### [WORK TO COMPLETE]
Report how many lines in the material below contain the word "width". Give only the number.

### [SUPPLIED ENTRIES]
--- start ---

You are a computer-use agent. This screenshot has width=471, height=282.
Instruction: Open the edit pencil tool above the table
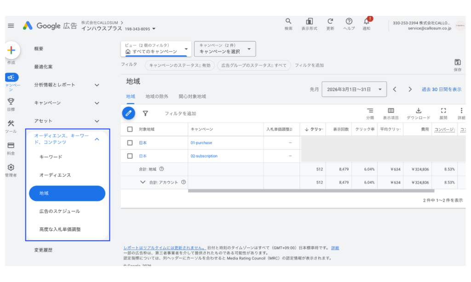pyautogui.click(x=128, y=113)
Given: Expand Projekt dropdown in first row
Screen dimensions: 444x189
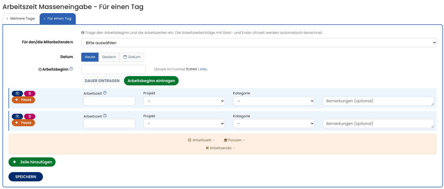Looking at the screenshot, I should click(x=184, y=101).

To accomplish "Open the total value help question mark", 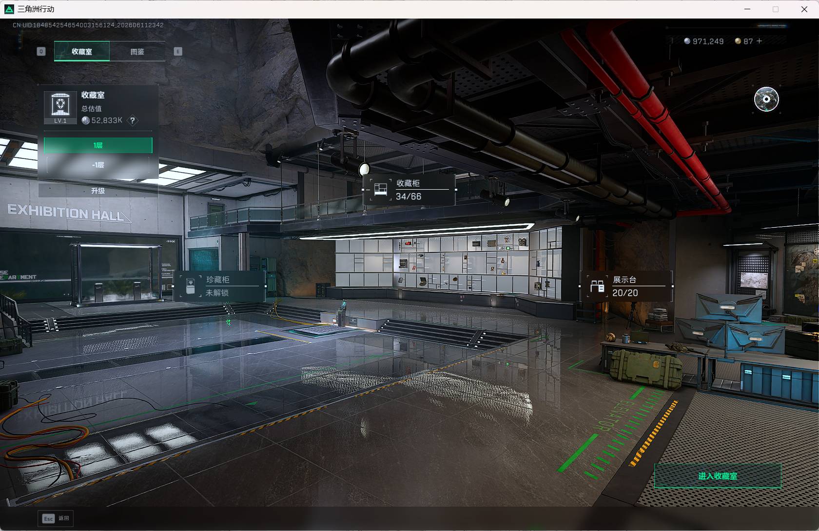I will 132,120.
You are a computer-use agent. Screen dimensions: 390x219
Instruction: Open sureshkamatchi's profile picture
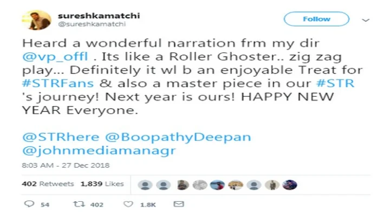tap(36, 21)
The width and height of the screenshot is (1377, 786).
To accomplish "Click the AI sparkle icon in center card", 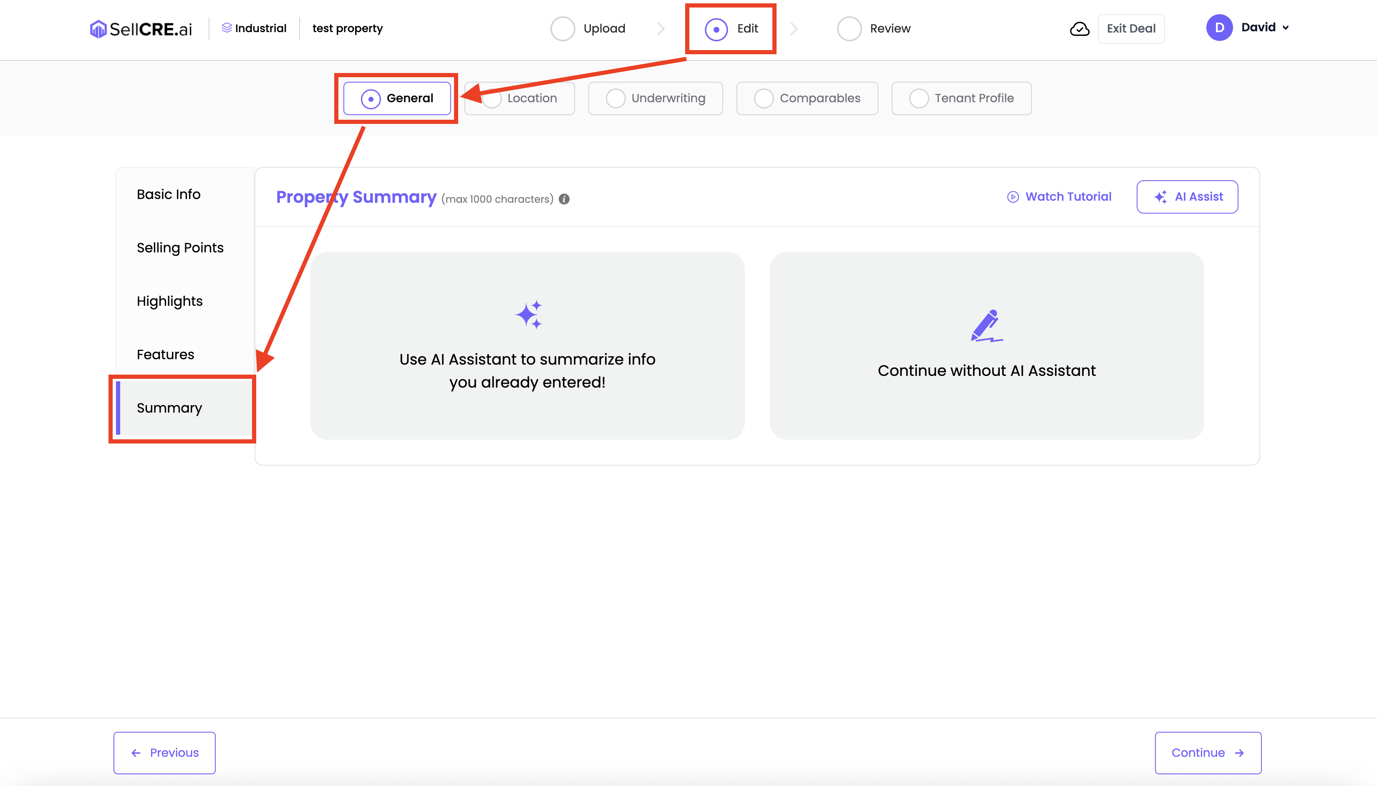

--- end ---

### [EXERCISE SOLUTION]
2